- [TO DO]
Copy out the items below word for word, everything from the line containing "Image resolution: width=1024" down to the end of the items.
- - -
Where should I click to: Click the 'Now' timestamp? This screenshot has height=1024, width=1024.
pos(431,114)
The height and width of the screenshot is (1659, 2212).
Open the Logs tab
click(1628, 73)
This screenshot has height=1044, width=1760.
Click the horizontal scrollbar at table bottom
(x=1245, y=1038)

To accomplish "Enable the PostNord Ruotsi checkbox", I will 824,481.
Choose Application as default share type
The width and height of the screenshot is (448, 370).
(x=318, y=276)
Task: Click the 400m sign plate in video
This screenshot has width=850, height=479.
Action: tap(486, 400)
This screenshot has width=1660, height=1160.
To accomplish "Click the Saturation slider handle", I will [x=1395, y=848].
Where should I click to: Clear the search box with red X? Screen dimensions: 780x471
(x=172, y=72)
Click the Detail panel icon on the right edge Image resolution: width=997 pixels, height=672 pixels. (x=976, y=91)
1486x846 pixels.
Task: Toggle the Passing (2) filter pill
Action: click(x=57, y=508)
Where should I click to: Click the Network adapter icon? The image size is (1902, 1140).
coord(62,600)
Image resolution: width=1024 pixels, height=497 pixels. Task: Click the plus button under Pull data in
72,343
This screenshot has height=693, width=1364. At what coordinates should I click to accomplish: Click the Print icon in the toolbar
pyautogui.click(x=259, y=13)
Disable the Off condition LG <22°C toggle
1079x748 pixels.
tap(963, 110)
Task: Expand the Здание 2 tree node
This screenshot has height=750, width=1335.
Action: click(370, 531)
- - -
- [SOLUTION TO THIS EXERCISE]
Image resolution: width=1024 pixels, height=497 pixels. Task: Click the plus button under Pull data in
72,343
This screenshot has height=693, width=1364. At what coordinates should I click to accomplish: Click the Print icon in the toolbar
pyautogui.click(x=259, y=13)
Disable the Off condition LG <22°C toggle
1079x748 pixels.
tap(963, 110)
Task: Expand the Здание 2 tree node
This screenshot has height=750, width=1335.
Action: click(370, 531)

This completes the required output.